Albert Chapman Collection
The Albert Chapman Collection consists of 820 specimens renowned worldwide for its mineralogical diversity, crystal perfection, aesthetic appeal and high Australian content.
The Albert Chapman Collection is truly an Australian national treasure and a collection of international significance.
Half of the 820 specimens in this exceptional collection are Australian, with one quarter from Broken Hill, New South Wales. Many of these outstanding specimens (such as cerussite, smithsonite, rhodonite, pyromorphite, azurite, anglesite and spessartine) are among the best ever found at Broken Hill.

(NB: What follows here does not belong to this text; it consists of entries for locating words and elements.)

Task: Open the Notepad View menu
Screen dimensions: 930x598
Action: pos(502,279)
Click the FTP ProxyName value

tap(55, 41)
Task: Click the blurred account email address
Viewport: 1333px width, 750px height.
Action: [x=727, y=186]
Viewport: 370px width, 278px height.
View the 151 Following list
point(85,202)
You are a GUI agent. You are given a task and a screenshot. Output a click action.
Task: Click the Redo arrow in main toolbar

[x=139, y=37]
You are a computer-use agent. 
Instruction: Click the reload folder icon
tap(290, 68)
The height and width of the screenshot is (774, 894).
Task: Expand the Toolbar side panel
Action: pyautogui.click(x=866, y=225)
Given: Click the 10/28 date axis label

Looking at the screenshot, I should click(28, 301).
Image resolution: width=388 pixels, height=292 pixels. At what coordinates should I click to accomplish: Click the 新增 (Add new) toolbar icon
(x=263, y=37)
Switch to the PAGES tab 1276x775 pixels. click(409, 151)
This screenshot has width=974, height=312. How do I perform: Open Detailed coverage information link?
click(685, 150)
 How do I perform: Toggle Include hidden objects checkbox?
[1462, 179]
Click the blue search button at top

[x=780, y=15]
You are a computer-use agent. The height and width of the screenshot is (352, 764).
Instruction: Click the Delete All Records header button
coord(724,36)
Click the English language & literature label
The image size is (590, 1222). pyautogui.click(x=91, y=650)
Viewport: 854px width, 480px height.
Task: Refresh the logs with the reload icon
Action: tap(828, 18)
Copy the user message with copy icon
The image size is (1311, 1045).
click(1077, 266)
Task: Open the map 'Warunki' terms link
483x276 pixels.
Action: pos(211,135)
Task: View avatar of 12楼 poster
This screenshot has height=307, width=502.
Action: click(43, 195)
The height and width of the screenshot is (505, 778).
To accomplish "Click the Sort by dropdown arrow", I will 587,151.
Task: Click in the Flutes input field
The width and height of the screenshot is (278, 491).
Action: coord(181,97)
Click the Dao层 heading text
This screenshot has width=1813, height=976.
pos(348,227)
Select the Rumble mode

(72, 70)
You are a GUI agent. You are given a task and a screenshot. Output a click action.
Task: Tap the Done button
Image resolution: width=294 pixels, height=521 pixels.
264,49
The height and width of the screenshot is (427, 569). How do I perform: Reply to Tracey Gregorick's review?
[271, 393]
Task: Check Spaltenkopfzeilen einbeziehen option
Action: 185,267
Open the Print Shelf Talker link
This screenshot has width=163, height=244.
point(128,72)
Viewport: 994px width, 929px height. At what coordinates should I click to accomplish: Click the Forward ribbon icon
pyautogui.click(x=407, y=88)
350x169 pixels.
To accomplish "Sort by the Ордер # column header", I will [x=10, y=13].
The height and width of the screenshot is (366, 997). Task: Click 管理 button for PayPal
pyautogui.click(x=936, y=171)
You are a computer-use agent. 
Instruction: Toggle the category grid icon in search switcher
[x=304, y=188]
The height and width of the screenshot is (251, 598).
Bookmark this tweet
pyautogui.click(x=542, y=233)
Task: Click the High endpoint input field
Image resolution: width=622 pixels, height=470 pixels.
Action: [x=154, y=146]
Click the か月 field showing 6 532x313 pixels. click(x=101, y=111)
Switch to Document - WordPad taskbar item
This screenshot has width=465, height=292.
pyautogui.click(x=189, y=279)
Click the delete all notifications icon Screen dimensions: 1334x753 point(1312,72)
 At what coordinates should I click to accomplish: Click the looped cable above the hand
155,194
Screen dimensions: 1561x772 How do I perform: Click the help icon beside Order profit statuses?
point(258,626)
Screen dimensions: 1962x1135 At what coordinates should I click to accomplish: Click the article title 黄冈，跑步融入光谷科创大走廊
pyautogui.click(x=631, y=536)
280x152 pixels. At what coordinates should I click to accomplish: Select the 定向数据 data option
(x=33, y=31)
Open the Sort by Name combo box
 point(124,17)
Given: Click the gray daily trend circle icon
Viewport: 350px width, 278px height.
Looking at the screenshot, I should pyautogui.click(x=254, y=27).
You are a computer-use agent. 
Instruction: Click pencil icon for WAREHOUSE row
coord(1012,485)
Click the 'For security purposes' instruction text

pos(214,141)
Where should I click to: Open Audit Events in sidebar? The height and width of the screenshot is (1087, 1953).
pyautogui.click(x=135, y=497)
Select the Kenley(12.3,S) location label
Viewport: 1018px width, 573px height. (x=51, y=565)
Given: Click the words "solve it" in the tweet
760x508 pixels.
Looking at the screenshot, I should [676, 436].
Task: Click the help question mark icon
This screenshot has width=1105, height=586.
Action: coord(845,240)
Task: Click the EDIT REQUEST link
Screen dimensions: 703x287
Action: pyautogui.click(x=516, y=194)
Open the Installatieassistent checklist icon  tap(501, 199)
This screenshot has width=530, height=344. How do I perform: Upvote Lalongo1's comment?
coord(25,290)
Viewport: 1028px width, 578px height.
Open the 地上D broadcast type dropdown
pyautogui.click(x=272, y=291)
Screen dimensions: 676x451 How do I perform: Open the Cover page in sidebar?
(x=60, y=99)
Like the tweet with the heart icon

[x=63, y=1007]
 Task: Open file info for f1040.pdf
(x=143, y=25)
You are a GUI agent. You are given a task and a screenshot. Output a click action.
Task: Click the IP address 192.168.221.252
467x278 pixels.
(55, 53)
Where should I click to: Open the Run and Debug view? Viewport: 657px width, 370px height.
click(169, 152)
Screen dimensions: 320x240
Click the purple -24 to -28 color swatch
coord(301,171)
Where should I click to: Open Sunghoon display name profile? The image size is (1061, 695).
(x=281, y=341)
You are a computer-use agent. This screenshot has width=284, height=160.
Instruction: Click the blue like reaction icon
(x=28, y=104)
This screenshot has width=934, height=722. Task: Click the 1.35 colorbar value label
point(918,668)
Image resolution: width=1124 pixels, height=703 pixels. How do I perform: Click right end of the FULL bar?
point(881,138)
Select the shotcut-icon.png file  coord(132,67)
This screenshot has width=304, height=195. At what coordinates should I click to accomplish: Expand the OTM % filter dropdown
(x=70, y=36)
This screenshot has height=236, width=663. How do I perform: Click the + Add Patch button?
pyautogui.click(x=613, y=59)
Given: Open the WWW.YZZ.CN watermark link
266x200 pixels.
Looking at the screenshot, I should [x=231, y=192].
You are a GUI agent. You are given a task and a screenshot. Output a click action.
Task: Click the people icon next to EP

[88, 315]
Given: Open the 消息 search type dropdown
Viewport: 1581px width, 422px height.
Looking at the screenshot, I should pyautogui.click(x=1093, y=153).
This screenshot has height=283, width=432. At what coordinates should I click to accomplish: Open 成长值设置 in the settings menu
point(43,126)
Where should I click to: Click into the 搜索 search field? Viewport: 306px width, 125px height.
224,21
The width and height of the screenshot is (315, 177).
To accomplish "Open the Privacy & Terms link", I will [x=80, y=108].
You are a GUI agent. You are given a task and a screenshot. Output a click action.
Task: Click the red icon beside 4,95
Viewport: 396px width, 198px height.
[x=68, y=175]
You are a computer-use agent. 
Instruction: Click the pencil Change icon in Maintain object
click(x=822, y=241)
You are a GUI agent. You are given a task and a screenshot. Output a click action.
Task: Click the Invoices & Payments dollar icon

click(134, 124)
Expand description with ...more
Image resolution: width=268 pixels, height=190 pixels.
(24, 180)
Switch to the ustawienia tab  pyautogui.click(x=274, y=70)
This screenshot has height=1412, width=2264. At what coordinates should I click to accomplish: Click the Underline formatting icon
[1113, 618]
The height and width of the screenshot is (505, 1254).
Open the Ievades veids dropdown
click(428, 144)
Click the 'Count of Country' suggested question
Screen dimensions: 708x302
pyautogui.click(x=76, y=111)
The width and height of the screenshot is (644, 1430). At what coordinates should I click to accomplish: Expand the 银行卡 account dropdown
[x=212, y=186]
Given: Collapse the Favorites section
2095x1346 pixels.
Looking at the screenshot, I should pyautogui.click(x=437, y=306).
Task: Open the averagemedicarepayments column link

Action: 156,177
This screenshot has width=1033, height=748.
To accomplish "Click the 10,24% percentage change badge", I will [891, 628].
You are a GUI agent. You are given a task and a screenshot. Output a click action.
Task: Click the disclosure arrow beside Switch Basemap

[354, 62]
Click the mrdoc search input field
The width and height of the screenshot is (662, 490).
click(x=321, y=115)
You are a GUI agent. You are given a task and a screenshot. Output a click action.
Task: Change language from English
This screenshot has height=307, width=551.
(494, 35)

Other highlights include historical and irreplaceable heritage items from important mining regions such as Cobar (azurite and malachite) and New England, New South Wales (molybdenite, cassiterite, scheelite and fluorite); Cloncurry, Queensland (erythrite and copper); Dundas, Tasmania (crocoite) and Moonta and Burra in South Australia (atacamite, chalcopyrite and malachite). They are some of the finest crystallised minerals from all periods of Australia’s mining history, from the 1840s, 1850s and later. As such, they are a unique part of Australia’s cultural heritage.
Classic minerals from old European, African and American localities are also prominent in this collection, but there is worldwide coverage, with specimens from famous collections and with interesting pedigrees, such as topaz and quartz from Alabaschka, Ural Mountains; ‘cog-wheel’ bournonite from Cornwall; epidote from Austria; and stibnite from Romania. Some specimens passed from one institution to another for over 100 years.
About Albert Chapman
Albert Chapman was born in Mackay, Queensland, on 20 June 1912. His father was a sea captain and amateur naturalist who often brought home natural history specimens, such as sea shells, and encouraged Albert to collect minerals. One of the first specimens in Albert’s collection, gold in quartz, was given to him by his father. In the 1920s, beginning around age 12, Albert began collecting rocks on the shores of the Parramatta River, Sydney, where he later lived.
Albert became interested in the sparkling crystals he found in rocks on the river shoreline, which turned out to have interesting histories.
Some, like dolerite, had been used to construct breakwaters and came from Prospect Quarry in western Sydney, and others, like garnet gneiss from South America, were deposited in ballast dumped from ships which anchored nearby. Albert later collected from Prospect Quarry, finding beautiful prehnite and other minerals.
Albert trained as a cabinet maker and carpenter, later establishing a building business in Sydney; however, collecting and trading minerals was the hobby that dominated his life. Being a perfectionist in his craft as well as his hobby ensured that Albert’s collection was very special indeed. The mines of Broken Hill, with their incredible variety of fine mineral specimens, also attracted him and many underground collecting trips were made through contacts with mine managers and miners, who became firm friends.
Albert’s specimens were not often seen overseas, so he was able to trade them with collectors and museums in Europe and America to further build up his collection. These travels were often made with his wife Doreene who was also a collector. Through his collecting, reading and travelling, Albert became a very knowledgeable amateur mineralogist and an authority on Australian minerals. This reputation earned him automatic entry to the great museums of the world.
On the local scene, Albert was often accompanied by keen mineral collector, Rev. Bert Gardner, with whom he travelled to Prospect Quarry, New South Wales, several times. Albert was also a mentor to mineral collector, Warren Somerville, who became a close friend. The Warren Somerville Collection is on display at the Australian Fossil and Mineral Museum, Bathurst.
Albert was a shrewd mineral trader and fine judge of mineral quality. He set high standards in the selection and collection of minerals and because of his efforts Australian mineral collecting became important on the world scene. Albert was a founding member of the Mineralogical Society of New South Wales and assisted Australian museums to acquire important specimens. His advice on mineral specimens was sought after by professional and amateur alike. He was the first Australian mineral collector to visit the famous Tucson Gem and Mineral Show in the USA and became a regular, well-known and respected attendee, exhibitor and trader of minerals.
Through his dedication and passion for fine minerals, Albert assembled one of the top ten private mineral collections of the world. He still maintained a keen interest in minerals right up to his death on 20 July 1996, aged 84.